Live From New York - James H. Miller [52]
They couldn’t fully know it at the time, but the cast, writers, and producers of Saturday Night Live were living through the program’s golden age, from 1975 to 1979, the era of the original cast (with Bill Murray replacing the departed Chevy Chase), the founding writers, and occasional visits from such off-the-wall novelties as quixotic comic Andy Kaufman and Mr. Bill, a little clay man who each week would be mauled and mangled. This was a time of exuberance, adventurousness, and unbridled excess. It would become legendary and infamous and set standards by which every subsequent manifestation of the show, including all future casts, would be judged.
LARAINE NEWMAN, Cast Member:
There was one point in the second season where we were onstage rehearsing a Nerd sketch or something, and we were all talking about what we were naming our corporations. And I think it was Gilda who said, “Listen to us, for God’s sake. We’re talking about our corporations! What’s happened? We’ve joined the establishment.” And we were really kind of being hurled into all the trappings of a successful adult life at a young age.
TOM HANKS, Host:
It was the cultural phenomenon of the age. It was truly as big as the Beatles. It was this huge riotous thing and it was on every week and everybody gathered together on Saturday nights to watch it.
We would get together in college and then, later on when I was working in the theater, we would all get together after shows at a house and watch. Everybody from the theater that I was working at in Cleveland was in the living room of this rented house watching a ten-inch black-and-white television with a coat hanger for an antenna. And that’s just what you did every week — got together and had something to eat and sat around waiting for Saturday Night Live to come on.

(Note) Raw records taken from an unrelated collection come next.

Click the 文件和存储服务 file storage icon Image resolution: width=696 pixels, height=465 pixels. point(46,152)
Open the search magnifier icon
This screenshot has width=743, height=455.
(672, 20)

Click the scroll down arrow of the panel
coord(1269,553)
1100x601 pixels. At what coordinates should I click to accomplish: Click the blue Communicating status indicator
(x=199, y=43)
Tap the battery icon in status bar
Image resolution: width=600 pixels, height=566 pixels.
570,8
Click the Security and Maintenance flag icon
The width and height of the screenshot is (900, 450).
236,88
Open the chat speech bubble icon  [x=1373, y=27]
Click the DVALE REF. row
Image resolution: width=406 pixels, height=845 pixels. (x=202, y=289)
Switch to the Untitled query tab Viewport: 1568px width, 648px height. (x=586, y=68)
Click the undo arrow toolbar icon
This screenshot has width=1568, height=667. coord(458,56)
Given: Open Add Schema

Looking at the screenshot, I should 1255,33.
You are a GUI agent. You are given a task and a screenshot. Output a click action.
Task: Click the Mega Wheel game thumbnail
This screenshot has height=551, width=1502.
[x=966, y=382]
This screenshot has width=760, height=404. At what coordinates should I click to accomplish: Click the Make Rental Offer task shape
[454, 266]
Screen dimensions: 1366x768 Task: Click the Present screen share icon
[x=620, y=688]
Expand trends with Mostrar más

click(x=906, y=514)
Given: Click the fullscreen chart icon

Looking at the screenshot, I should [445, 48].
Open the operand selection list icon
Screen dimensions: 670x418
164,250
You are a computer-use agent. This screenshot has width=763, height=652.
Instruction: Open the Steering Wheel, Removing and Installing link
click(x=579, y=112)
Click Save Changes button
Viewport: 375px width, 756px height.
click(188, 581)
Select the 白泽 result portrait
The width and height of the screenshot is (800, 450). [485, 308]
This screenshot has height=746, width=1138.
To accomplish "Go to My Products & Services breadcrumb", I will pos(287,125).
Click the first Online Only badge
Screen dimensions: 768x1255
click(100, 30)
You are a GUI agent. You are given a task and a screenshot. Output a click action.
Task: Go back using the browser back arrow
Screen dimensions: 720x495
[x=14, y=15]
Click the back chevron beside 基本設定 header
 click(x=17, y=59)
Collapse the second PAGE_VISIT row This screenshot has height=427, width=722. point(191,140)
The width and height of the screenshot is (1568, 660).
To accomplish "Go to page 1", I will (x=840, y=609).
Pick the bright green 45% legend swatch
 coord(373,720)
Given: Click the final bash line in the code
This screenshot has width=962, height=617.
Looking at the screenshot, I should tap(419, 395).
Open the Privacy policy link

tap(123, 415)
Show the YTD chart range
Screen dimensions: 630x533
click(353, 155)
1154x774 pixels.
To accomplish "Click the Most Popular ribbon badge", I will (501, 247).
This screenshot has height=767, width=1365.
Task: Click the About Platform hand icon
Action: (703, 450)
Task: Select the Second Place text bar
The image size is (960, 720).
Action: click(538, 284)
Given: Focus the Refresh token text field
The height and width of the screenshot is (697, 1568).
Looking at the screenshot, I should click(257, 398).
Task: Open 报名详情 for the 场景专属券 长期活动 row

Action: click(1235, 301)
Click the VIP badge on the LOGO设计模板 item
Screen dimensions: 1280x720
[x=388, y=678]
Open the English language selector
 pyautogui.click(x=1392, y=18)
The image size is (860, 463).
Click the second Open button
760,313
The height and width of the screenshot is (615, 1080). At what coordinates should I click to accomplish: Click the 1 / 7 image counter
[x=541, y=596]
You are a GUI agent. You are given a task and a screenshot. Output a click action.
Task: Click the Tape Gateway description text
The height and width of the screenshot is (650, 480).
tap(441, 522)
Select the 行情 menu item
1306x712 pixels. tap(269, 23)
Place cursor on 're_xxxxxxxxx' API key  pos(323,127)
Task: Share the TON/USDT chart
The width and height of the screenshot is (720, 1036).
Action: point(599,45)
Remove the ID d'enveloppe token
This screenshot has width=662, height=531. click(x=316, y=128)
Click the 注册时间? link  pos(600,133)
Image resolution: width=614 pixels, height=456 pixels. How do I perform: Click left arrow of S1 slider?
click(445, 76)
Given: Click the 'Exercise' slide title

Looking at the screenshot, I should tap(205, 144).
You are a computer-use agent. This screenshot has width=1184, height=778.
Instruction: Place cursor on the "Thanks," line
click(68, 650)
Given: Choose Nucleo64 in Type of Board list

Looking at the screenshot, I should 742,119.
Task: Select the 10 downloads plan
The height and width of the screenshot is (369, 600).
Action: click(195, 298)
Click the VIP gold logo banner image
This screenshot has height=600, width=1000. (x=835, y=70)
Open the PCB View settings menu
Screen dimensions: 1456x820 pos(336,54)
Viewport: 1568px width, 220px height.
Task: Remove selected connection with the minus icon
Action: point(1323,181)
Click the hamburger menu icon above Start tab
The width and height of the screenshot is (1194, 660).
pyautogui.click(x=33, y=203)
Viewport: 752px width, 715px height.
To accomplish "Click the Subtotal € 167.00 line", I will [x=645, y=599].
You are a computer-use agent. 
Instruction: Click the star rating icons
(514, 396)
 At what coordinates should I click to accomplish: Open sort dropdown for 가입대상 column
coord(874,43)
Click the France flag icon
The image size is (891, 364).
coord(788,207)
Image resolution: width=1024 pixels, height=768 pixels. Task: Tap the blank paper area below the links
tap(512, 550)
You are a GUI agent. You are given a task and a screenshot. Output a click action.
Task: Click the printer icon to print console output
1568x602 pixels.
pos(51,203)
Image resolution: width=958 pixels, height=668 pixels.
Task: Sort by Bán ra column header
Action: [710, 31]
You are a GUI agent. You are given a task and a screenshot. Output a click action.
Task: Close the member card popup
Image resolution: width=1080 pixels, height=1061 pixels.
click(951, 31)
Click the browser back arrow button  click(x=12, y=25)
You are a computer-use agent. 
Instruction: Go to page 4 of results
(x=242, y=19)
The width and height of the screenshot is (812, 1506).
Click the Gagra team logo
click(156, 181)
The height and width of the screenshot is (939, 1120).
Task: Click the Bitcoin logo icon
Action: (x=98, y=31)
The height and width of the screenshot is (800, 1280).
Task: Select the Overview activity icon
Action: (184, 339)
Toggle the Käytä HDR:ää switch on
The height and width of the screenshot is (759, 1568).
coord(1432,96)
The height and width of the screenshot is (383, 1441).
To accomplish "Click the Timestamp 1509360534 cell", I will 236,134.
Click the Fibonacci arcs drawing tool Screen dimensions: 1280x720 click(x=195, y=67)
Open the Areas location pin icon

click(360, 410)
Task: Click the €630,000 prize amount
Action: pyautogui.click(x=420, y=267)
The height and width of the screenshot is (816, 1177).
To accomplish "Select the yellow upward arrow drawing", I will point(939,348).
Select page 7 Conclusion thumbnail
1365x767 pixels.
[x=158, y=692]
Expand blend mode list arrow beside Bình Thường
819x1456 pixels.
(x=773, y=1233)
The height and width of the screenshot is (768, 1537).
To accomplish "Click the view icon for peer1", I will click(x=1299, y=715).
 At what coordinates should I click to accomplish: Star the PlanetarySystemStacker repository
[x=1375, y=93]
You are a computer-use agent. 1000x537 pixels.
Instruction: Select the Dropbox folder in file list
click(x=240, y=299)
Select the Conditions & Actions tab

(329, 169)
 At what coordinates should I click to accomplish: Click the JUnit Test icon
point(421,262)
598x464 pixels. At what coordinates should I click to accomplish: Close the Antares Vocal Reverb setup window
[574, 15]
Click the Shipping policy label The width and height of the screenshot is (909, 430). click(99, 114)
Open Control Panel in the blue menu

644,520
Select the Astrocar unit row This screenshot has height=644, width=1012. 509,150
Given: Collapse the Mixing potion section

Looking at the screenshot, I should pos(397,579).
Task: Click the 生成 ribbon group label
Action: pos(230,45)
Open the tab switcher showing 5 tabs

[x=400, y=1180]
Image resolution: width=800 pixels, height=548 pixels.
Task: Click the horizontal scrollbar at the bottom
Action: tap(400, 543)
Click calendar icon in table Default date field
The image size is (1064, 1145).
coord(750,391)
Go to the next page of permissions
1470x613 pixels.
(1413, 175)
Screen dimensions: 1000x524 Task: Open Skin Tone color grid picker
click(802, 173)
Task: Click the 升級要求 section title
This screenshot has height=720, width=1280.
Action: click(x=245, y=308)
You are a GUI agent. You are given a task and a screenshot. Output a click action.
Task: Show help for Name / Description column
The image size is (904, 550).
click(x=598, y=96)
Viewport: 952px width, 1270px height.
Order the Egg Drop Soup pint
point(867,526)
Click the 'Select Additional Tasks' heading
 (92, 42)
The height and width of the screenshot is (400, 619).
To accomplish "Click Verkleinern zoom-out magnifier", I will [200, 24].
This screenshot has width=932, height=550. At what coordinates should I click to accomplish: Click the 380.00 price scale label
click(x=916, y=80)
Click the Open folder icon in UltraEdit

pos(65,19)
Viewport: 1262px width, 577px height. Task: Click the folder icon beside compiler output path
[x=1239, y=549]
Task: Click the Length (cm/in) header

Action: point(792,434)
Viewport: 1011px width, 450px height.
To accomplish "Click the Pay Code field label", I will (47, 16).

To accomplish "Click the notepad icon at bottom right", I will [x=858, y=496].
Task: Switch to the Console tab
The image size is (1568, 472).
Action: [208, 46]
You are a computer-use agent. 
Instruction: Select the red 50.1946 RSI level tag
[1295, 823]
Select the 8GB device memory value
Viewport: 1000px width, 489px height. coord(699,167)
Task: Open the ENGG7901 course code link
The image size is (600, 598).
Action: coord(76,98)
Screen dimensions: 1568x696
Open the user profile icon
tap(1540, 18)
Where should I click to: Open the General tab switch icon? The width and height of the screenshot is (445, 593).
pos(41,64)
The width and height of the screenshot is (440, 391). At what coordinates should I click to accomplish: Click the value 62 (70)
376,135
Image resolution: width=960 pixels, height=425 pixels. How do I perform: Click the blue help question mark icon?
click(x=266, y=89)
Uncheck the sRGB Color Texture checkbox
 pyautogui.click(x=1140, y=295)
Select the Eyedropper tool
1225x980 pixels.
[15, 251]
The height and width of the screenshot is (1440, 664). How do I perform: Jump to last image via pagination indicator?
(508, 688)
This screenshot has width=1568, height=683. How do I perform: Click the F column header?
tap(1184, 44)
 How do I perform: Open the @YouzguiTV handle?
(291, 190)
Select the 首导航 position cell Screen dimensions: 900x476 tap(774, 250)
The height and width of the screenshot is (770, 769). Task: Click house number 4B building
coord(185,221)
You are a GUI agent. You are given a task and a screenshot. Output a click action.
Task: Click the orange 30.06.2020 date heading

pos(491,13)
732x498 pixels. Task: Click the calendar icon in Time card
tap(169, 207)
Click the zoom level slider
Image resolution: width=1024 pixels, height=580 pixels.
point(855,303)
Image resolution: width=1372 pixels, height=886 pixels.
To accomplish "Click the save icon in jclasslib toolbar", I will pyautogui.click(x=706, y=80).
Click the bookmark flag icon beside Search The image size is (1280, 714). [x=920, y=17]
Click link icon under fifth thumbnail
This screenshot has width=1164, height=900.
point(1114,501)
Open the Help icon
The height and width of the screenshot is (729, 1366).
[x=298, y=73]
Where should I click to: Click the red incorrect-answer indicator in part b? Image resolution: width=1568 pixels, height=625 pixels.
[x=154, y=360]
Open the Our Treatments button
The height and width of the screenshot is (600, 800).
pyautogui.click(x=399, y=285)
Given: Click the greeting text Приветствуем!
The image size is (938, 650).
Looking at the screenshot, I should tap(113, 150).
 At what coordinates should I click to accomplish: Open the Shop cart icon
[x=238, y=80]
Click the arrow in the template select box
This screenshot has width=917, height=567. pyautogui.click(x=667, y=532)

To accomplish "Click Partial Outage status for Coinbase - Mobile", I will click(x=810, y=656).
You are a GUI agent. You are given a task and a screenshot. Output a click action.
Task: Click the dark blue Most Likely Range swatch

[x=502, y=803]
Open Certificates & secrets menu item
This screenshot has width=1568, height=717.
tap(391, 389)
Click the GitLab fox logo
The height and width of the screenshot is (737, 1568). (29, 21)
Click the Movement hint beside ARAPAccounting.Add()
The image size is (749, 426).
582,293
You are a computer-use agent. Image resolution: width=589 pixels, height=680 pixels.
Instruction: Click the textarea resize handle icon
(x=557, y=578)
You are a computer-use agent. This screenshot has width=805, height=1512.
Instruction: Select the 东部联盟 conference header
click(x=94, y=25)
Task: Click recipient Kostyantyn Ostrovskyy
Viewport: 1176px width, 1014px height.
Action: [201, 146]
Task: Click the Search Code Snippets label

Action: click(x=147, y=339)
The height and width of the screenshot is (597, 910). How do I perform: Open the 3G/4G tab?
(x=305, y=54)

BRIAN DOYLE-MURRAY, Cast Member:
The show felt like it was the center of the universe. There was such a clamor about it. People at parties would stop and turn on the show and watch it. So it felt like the big high point of TV. Half your job seemed like arranging for tickets for people you knew.
JAMES SIGNORELLI, Director of Commercial Parodies:
By the autumn of the second year, I remember walking around with Gilda and not being able to go fifty feet down the street without people stopping us warmly and saying, “Hi,” “I love you,” and “I love your stuff,” and so on. At first Gilda was pleased and delighted, and then later — much later — felt kind of put-upon.
TOM SCHILLER, Writer:
There were all kinds of people like Mike Nichols who thought the show was hip, and Norman Mailer, and you’d see them at restaurants and they’d nod to you and stuff, and you thought you were so great. And then, some nights you would come out of the show and you would see these really strange geeky people with eight-by-tens and marking pens to have you sign your autograph, and they were like troglodytes, these people. They were strange people who were your fans. So it was hard to reconcile who really liked you.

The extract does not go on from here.